→ Exercise description
Pick out each line of the data below that contains the string "Task", and copy those lines.
— Begin Entries supplied —
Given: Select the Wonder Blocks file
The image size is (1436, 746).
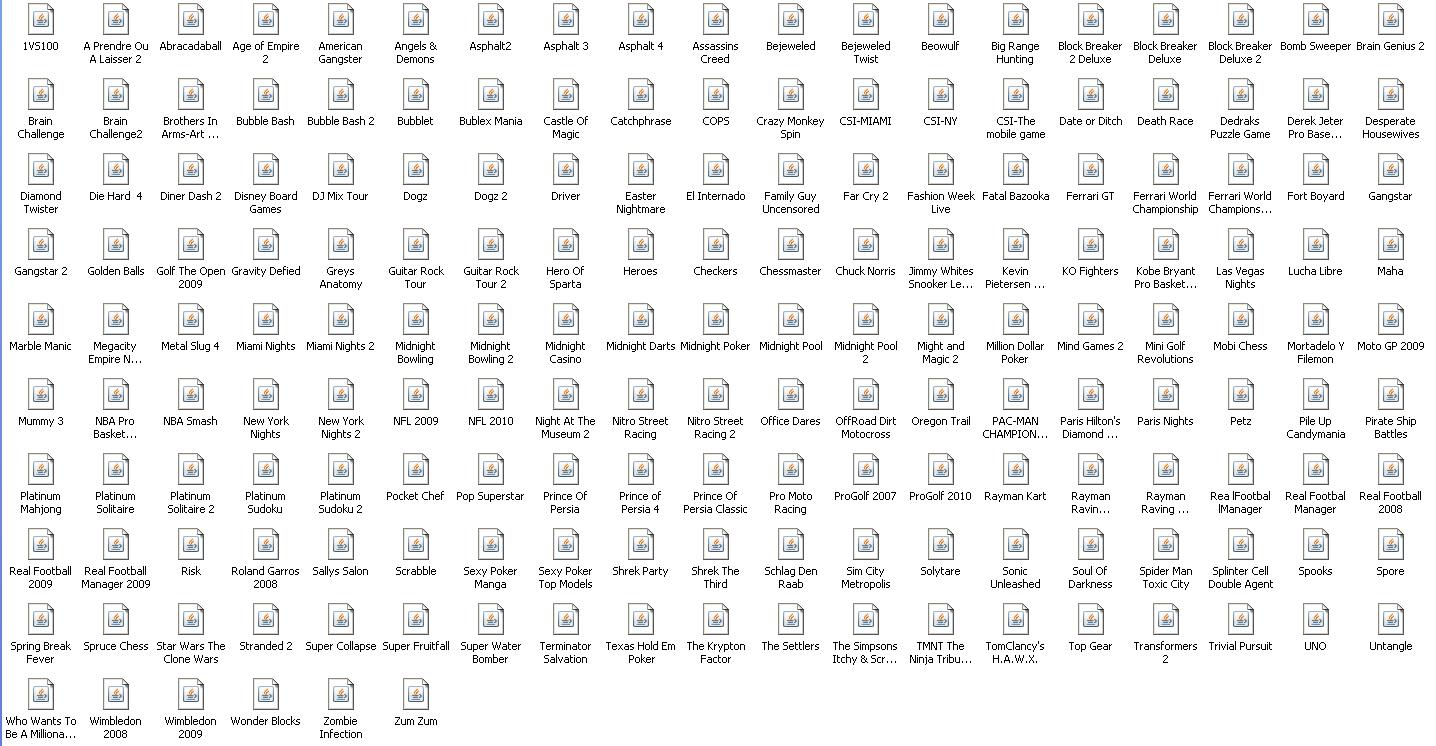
— End Entries supplied —
— Begin Entries supplied —
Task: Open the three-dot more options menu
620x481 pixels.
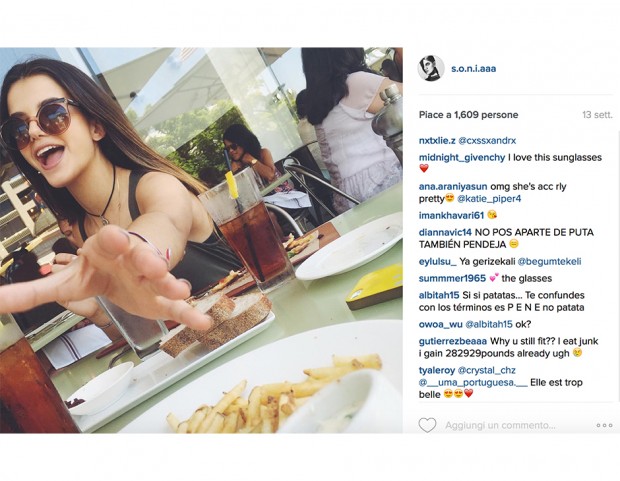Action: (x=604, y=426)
— End Entries supplied —
— Begin Entries supplied —
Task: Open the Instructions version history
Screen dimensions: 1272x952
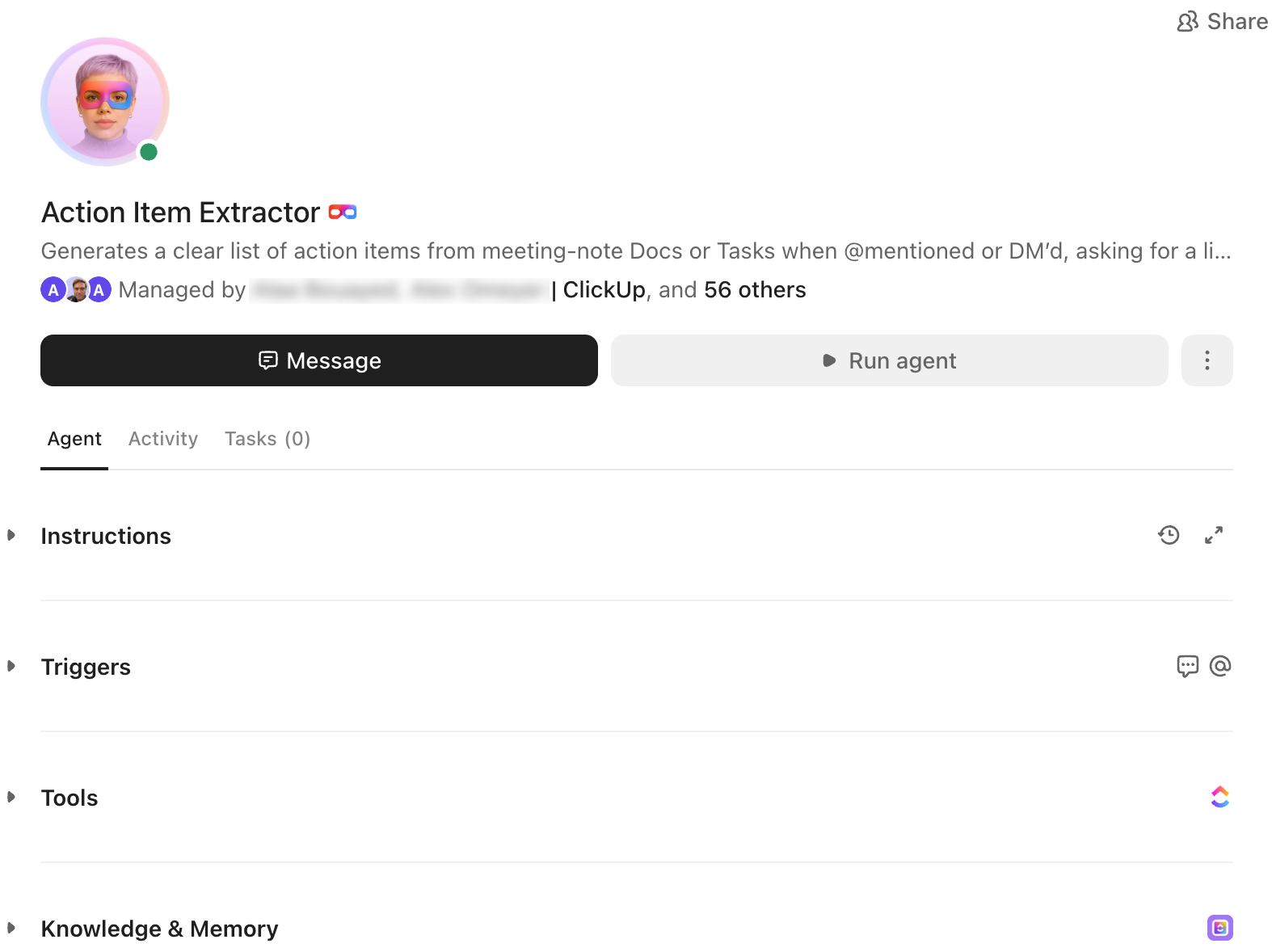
— End Entries supplied —
→ Full response
Task: Open the three-dot more options menu
Task: Open the Instructions version history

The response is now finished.